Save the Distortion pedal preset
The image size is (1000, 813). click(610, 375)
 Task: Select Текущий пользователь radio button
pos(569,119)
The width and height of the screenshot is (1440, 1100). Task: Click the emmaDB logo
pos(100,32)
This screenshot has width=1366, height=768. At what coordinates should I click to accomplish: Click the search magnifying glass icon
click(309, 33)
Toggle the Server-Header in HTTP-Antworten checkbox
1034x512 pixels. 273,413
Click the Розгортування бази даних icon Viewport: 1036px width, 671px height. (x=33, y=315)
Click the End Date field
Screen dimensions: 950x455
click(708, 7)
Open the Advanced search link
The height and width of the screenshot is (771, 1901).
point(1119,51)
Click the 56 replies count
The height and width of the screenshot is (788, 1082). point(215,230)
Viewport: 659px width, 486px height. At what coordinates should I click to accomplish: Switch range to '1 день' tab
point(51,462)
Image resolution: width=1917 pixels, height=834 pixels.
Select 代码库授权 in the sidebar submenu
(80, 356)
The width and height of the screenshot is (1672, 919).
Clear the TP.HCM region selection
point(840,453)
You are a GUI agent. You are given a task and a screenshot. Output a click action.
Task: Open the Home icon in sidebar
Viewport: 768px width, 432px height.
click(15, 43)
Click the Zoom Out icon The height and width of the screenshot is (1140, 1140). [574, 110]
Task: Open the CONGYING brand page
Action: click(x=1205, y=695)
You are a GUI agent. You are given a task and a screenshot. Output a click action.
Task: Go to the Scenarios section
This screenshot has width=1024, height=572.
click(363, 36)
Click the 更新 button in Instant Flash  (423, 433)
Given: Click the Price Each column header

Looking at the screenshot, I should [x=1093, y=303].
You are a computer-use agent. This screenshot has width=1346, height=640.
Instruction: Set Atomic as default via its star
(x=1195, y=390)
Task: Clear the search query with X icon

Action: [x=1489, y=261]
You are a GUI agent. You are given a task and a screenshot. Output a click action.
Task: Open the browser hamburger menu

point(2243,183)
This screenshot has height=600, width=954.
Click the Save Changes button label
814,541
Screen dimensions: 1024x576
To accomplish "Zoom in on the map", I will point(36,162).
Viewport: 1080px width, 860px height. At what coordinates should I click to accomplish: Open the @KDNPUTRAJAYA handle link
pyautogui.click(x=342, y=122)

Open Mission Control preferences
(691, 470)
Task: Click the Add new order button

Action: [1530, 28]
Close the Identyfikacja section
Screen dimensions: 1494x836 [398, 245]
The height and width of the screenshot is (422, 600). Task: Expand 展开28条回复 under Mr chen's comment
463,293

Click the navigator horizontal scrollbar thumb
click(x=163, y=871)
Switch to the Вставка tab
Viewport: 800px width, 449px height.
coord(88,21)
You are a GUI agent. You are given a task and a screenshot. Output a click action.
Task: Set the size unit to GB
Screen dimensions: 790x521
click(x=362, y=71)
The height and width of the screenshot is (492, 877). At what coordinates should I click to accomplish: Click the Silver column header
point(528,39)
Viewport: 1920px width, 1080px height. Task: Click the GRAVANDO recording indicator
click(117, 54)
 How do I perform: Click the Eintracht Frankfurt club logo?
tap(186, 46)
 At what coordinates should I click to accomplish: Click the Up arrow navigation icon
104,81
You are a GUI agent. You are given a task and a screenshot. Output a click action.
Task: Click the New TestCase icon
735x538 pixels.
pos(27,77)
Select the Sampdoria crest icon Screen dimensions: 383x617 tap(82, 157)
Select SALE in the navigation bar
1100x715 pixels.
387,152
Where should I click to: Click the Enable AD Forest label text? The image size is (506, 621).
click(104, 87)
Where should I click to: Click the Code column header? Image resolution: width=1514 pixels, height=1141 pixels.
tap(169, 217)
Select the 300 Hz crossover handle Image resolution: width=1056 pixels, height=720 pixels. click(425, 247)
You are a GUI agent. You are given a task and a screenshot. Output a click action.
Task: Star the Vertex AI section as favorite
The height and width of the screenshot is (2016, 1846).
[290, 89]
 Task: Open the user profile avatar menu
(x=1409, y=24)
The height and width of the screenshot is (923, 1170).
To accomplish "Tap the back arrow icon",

▶ [Problem details]: Collect each line of the listing above that contains the string "search", copying the lines in their original order.

▶ [Finished exercise]:
This screenshot has width=1366, height=768. At what coordinates should I click to accomplish: Click the search magnifying glass icon
Open the Advanced search link
Task: Clear the search query with X icon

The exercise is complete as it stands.